- _SET EXERCISE_:
Pick out each line in the records below that contains the word "icon" and copy those lines.

- _MATERIALS PROVIDED_:
--------------------

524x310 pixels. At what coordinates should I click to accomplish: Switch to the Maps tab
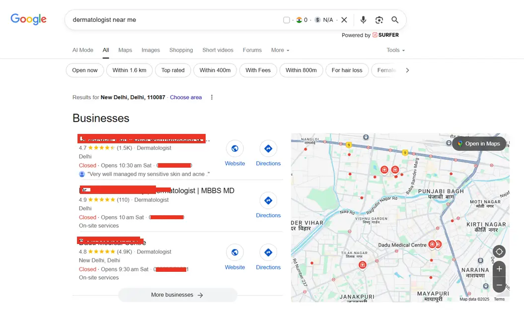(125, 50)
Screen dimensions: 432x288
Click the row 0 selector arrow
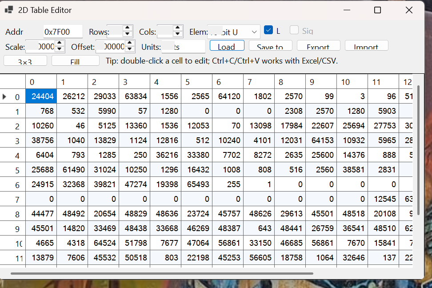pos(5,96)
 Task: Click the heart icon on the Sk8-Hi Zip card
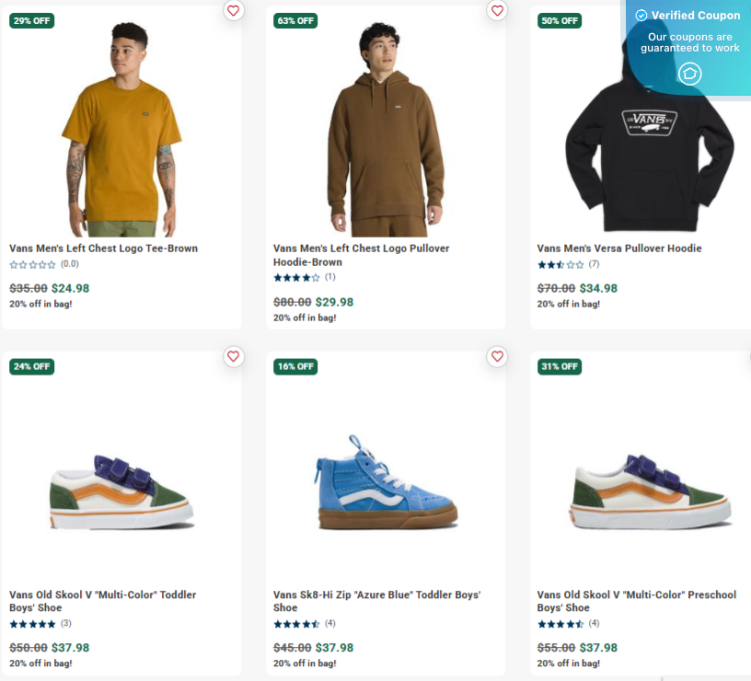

--------------------

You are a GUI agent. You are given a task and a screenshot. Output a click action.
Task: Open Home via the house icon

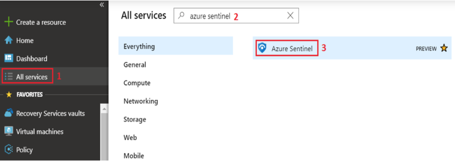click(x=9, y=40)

--------------------

- _SOLVED EXERCISE_:
 Task: Click the heart icon on the Sk8-Hi Zip card
Task: Open Home via the house icon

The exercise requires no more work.